So Far in May 2020...

Goodreads.com tells me that I've completed 25 books so far this year.  These are the ones I read in May.

Michael Bond, More About Paddington

How can you not like the little chap?  This is the second book in the Paddington series, and he's already very much at home in the Brown household.

There's not really much to be said about this.  The stories are lovely.  1959 attitudes to the sale and  handling of fireworks are something of an eye-opener to some-one who was brought up on 1970's public information films though! 

I can't help hearing Sir Michael Hordern's voice when I read the stories (which always makes it a little odd when I watch The Spy Who Came in From the Cold or Where Eagles Dare - oddly enough it never bothers me when I listen to his Gandalf).

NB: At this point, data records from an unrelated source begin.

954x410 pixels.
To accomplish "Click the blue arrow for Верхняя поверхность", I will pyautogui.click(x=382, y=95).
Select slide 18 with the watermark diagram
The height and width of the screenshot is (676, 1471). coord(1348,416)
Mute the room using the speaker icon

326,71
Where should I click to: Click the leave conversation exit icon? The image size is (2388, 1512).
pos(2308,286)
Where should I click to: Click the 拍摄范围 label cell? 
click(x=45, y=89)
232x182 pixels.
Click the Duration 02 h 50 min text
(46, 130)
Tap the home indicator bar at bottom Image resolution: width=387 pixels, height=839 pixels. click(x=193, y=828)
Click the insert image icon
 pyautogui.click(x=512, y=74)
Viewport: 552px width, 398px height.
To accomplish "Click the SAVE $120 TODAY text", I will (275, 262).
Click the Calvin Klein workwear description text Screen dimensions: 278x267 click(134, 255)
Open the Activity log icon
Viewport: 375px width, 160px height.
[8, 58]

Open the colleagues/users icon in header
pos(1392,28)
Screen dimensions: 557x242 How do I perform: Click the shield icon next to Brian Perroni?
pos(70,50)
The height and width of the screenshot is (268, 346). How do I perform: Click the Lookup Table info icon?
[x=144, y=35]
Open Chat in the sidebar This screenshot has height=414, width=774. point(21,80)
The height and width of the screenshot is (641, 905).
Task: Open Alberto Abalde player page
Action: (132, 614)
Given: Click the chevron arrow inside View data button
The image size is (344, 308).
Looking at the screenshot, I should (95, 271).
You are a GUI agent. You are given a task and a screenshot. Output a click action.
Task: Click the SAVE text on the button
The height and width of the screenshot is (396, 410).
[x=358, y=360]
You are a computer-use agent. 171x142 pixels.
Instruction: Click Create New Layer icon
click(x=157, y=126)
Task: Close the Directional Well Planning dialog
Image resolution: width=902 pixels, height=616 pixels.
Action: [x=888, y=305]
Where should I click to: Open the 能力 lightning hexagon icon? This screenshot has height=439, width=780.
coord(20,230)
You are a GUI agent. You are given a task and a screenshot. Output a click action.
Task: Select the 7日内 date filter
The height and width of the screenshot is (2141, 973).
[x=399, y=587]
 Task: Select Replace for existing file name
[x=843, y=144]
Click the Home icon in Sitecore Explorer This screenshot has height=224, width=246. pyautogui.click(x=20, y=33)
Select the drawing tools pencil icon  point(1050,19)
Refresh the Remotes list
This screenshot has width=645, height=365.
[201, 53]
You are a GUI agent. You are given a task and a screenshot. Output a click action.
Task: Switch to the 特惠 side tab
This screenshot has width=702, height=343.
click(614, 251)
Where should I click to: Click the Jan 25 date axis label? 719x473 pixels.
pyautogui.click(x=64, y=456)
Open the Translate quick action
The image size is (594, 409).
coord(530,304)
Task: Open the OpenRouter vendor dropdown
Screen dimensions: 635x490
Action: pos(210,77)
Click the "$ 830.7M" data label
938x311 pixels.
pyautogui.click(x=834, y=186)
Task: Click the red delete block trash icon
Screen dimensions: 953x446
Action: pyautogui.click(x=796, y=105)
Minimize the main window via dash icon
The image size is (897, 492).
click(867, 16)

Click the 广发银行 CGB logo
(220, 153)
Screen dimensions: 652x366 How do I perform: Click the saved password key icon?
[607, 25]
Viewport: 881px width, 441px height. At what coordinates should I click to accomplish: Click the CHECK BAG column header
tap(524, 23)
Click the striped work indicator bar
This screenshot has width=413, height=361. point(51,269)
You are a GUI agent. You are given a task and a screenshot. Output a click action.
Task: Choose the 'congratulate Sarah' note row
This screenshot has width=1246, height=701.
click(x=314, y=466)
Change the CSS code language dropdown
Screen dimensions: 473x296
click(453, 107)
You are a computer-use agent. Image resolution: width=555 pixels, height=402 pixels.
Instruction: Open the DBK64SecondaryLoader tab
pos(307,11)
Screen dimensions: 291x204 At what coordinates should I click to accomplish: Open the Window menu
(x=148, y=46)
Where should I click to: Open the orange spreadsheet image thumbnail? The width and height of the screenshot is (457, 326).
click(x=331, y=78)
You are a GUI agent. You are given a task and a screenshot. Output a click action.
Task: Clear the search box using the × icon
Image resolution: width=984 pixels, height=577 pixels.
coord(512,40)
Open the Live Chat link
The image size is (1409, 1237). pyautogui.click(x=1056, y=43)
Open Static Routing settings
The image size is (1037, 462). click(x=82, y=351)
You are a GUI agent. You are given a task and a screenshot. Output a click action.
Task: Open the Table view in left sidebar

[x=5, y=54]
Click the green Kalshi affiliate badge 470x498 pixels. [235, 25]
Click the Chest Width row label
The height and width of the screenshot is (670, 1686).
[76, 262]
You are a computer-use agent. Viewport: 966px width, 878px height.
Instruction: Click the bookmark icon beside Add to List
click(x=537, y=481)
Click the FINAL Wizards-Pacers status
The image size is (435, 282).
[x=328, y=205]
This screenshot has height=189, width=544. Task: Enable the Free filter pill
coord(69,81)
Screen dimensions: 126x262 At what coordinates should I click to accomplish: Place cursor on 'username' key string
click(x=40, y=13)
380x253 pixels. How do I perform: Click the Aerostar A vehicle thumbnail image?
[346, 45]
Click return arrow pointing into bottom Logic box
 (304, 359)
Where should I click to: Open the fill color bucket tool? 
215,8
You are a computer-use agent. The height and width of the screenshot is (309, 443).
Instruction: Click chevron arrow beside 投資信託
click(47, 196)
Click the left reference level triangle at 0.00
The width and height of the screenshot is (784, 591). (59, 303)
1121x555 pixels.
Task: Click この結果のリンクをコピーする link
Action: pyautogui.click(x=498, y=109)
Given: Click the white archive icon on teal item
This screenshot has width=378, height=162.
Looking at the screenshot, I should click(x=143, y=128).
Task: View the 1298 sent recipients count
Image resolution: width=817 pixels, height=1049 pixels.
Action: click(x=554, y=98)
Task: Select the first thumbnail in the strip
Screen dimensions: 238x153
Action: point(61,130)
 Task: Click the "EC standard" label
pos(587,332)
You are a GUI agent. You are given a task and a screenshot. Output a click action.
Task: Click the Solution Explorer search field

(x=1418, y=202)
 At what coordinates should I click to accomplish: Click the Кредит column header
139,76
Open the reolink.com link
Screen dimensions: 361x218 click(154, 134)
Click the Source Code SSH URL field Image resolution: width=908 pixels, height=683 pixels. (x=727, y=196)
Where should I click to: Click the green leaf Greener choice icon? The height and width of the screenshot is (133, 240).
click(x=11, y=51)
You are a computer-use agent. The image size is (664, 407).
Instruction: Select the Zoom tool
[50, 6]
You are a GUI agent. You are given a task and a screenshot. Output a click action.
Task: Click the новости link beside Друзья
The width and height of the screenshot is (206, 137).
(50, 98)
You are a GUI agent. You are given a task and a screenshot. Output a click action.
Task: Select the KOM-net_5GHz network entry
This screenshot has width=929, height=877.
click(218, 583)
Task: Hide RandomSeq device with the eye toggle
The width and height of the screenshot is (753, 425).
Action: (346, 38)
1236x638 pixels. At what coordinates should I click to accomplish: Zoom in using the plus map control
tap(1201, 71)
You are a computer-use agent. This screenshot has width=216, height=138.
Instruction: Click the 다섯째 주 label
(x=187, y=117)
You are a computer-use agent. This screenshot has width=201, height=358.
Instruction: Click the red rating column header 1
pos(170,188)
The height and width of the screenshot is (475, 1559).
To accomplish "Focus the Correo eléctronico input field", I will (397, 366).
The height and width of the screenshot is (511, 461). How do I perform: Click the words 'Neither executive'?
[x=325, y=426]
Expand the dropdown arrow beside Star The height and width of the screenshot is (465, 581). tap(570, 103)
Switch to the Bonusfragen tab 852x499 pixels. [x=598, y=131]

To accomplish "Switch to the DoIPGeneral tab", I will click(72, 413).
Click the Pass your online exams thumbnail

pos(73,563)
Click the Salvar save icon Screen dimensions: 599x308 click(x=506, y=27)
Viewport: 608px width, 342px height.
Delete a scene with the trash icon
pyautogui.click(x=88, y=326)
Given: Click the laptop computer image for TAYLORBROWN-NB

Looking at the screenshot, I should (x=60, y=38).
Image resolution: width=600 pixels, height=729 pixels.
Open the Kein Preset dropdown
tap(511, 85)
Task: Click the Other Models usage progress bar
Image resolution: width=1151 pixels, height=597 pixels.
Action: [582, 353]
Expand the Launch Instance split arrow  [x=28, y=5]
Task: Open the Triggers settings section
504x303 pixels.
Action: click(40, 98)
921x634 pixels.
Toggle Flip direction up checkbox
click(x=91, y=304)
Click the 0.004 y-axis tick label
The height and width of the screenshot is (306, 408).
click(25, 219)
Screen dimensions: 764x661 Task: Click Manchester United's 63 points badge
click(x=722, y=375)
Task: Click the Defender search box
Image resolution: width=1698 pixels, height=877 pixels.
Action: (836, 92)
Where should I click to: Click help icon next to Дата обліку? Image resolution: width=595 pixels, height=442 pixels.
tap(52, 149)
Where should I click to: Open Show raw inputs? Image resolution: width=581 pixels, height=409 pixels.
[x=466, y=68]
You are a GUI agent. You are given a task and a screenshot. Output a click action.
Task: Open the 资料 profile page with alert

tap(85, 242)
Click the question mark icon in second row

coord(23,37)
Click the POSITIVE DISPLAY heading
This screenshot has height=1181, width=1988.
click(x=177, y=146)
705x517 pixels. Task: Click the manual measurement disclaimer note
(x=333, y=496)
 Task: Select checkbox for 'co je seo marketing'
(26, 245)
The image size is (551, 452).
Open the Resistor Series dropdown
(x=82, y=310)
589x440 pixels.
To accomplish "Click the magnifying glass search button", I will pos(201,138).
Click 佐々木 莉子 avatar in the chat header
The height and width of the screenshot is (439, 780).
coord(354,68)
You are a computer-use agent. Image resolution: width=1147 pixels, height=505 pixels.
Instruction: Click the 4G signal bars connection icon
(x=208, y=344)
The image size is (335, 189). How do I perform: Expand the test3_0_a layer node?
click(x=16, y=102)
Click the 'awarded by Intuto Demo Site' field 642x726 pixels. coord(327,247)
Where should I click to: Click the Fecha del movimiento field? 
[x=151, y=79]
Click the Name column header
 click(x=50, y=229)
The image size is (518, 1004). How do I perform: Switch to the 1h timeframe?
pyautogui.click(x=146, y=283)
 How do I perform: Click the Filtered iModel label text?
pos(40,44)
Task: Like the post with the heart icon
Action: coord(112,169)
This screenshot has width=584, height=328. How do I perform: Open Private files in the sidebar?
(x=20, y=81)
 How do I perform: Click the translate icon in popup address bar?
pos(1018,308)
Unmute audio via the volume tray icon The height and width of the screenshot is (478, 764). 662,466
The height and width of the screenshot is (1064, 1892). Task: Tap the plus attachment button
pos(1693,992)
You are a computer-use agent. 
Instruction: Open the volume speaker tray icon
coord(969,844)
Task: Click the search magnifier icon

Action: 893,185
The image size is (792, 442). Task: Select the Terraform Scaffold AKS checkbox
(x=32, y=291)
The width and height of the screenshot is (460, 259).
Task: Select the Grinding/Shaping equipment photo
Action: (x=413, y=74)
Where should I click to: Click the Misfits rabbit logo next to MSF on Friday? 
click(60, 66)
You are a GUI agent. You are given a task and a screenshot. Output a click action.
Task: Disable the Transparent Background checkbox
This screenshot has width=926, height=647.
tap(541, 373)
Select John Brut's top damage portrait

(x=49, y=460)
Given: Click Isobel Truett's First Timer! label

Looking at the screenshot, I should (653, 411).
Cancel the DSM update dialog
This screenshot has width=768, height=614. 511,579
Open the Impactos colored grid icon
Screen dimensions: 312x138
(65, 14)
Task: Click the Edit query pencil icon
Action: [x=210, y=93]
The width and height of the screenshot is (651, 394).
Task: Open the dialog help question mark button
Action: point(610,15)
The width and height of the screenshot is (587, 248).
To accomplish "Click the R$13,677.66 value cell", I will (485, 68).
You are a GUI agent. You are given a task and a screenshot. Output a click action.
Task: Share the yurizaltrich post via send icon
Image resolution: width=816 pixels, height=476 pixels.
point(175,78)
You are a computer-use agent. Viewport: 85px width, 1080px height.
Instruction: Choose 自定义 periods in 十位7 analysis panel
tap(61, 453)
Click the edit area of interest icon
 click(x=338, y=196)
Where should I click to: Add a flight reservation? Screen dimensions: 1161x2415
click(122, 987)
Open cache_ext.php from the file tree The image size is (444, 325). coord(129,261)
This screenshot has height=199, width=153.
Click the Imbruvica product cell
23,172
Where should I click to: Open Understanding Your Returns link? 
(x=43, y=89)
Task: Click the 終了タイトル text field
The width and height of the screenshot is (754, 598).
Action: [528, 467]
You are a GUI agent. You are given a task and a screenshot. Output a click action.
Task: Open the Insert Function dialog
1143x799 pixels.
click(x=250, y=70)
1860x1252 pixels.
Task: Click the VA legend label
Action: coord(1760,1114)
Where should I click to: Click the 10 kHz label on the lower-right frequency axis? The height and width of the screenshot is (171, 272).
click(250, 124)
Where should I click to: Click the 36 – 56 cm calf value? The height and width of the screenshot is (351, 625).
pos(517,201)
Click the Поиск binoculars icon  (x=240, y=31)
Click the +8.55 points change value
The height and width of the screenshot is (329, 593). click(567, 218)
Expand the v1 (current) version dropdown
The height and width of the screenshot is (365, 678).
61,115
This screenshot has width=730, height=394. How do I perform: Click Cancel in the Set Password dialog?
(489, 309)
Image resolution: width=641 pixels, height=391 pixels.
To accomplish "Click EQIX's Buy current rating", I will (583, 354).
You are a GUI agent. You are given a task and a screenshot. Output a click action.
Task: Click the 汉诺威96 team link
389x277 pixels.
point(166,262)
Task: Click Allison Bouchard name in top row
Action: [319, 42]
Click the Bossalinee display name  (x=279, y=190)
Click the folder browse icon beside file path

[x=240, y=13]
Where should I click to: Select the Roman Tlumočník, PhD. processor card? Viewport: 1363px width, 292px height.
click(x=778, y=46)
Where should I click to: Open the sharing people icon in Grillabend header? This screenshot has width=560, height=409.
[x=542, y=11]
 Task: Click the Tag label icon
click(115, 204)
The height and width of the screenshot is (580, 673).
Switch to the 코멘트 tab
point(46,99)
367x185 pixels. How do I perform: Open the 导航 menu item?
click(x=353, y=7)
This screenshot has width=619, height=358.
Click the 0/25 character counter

Joan Druett, In The Wake of Madness: The Murderous Voyage of the Whaleship Sharon

This is a book by my old friend, New Zealand author Joan Druett.  Here she looks at the events around the 1841-42 Pacific cruise of the whaler Sharon of Fairhaven, MA, which saw Polyneasian crewmen mutiny and murder the captain.  This was of course a great scandal at the time but the causes were covered-up.  Joan examines the financial presures on the captain and his brutality and racism which lead to the mutiny (the turning of a blind eye to such things telling us a lot about the American merchant fleet of the time).

A really excellent read, well-worth looking into even if you're not particularly interested in maritime history.

Michael Chabon, The Amazing Adventures of Kavalier and Clay

The Pulizer Prize-winning novel which tells a story of two Jewish cousins who battle Nazis by creating a comicbook hero.  A great depiction of New York in the early war years that manages to tell us a lot about the Golden Age of comics and their creators.  

My description doesn't do it justice.  It's a great read: I literally sat up all night reading this one!




Michael Bond, Paddington Helps Out

What can I say?  After mutiny, murder, mayhem and Nazis I needed another helping of the kindest bear you'll ever meet.









Robert W Chambers, The King in Yellow

The 1895 collection of short stories that had a huge influence on the Lovecraft Mythos.

The stand-out of the collection is the first story, 'The Repairer of Reputations', a story of madness and a truly unreliable narrator.  The others are a mixed bunch - perhaps the next best is "The Street of the First Shell", a tale of American artists living through the 1870 Seige of Paris.  The stories about Paris perhaps get a bum deal from those who go to the book expecting weird literature (only the first four of the ten stories - with the 'King in Yellow' and 'Yellow Sign' motifs - fall into that category).

Boria Sax, Crow

A study of the cultural impact of corvids.  An interesting little book, even if it did sometime make me a little cross with its generalisations and assumptions.








J D Davies, Gentlemen Captain

First book in the Matthew Quinton series of novels about an officer in the Restoration Navy and the (not insignificant) conflicts therein.  This one is set in 1662 and is concerned with treason in Scottish waters.

It sounds pretentious to say that I was aware of Davies' non-fiction and academic works on the period, but I hadn't tried the fiction.  Well, now I have and I enjoyed it a lot.  I've already ordered a cheap copy of the second book in the series.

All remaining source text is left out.